藤子不二雄(F氏)が生涯に書き上げたドラえもんのエピソードの数です(藤子不二雄ファンサークル ネオ・ユートピア発行「ドラえもん完全作品リスト」による。「ドラえもん学コロキウム 正典」より孫引き)。
これだけたくさんの話があると、人が生きていく上でぶちあたる日常の細々とした「問題ならざる問題」から、人間が有史以来数々犯した愚行まで、どこかで必ず触れられているため「ドラえもんってこういうテーマは書いてないよね」という言論は、漫画のドラえもんを知れば知るほど成立しないことに気づきます。
トップ画像「平和アンテナ(25)」より
人気アクション番組のヒーロー・必ず悪を滅ぼすムテキマンと、律儀に毎週宇宙怪獣を送り出すヒール・アクマーン。死闘前の両者の煽りに興奮したのび太は、うっかり平和アンテナのスイッチを押してしまう。アンテナから出た平和電波は瞬時にブラウン管を超えドラマを狂わせ、戦いは火ぶたを切られる前に…。勧善懲悪の虚構を絶滅にいたらしめる恐ろしい道具「平和アンテナ」。ナレーションのしらけ具合が絶妙です。この後のオチも、F氏ならではの落語センスが光ります。

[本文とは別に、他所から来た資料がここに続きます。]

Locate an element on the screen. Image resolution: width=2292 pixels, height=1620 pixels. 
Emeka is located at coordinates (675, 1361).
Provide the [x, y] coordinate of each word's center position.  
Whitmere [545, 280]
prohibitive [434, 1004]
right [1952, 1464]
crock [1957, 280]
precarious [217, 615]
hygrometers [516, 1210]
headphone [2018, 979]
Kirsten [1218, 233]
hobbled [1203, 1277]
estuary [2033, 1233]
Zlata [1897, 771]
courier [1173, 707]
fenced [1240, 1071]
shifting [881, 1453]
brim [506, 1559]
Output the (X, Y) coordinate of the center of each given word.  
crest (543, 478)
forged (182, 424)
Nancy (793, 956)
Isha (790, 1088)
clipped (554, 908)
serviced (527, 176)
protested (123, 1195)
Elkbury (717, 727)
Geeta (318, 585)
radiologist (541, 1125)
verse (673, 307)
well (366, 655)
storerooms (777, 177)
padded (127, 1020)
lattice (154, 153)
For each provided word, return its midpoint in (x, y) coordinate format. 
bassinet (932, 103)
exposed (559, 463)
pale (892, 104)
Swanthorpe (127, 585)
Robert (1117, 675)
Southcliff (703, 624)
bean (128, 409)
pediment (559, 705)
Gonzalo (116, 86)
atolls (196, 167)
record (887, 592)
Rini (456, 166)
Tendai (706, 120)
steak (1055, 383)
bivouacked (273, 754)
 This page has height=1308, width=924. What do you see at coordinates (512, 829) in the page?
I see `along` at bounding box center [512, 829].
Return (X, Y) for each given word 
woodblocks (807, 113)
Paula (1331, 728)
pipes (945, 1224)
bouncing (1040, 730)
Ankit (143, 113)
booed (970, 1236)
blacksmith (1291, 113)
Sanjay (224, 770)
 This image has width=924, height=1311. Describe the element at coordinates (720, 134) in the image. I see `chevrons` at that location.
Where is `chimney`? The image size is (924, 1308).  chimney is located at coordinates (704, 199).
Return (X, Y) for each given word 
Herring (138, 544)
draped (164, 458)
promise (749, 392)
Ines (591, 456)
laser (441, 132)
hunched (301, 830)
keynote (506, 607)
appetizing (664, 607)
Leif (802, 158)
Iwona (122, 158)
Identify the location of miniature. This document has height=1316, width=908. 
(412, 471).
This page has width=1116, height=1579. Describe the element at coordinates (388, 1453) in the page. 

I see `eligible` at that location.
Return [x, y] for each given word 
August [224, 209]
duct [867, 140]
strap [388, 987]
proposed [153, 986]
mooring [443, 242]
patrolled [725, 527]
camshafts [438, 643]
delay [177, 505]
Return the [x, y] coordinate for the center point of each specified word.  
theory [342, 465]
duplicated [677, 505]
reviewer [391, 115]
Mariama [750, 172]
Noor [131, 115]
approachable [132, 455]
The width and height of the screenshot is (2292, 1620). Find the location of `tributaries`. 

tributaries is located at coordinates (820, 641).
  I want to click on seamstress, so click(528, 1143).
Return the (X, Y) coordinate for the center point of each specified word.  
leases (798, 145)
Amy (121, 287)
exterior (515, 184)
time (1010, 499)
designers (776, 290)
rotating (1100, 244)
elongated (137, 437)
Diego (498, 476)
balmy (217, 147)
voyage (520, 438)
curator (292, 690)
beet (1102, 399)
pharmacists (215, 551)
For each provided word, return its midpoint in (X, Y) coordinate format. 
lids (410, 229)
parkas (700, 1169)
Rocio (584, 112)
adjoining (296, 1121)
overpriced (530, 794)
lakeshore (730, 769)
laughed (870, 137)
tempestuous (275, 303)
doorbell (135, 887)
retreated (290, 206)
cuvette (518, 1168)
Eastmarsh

プロレスに馴染みのある人なら承知のことですが、勧善懲悪や二項対立の筋書きなんてのはとりあえずの撒き餌のようなもので、こうしたストーリーを伴う身体パフォーマンス本来の驚愕と感動は、そんなただの餌にではなく、まったく別の次元にあります。だからもしも「平和アンテナ」みたいな展開が実際にあったら、それはそれで怒りの抗議が殺到するでしょう。
エピソード前半、「みにくいあらそいをなくして、平和な世の中にするのが、悪いってのか!?」と否定を許さぬのび太は、その実ド派手な燃えるけんかがないか探して、つまらなさそうにほっつき歩きます。やっと見つけたと思ったら、「わがままな乱暴者」ジャイアンに先を越されて仲裁されてしまう。
歴戦でさんざん自分の手を汚してきたジャイアンの力量の前に、手出しできなかったのび太は「あ~あ、がらでもないことしてくれちゃって」。その後抜け目なく一枚噛んで旨い汁を吸おうとするスネ夫も含め、争いごとにおける人間の立ち回りパターンがリアルに表現されています。
一般的な話ですが、ある人が自分にとって大変都合のいい理屈を見つけた、考え出したとします。その理屈を正しいと思い込んで何かやろうとする時、都合の悪い邪魔者を排除することも、その「正しい」理屈を支持する人々にとっては正義になり得ます。
とにかく争いや暴力はダメ、という絶対平和主義でムテキマンを打ち切りにする「平和アンテナ」って、こういう善意の空恐ろしさを描いているんじゃないかと思います。名前がすでにそうとう胡散くさい「平和アンテナ」ですが、平和電波っていうネーミングからして、もうどんぴしゃ。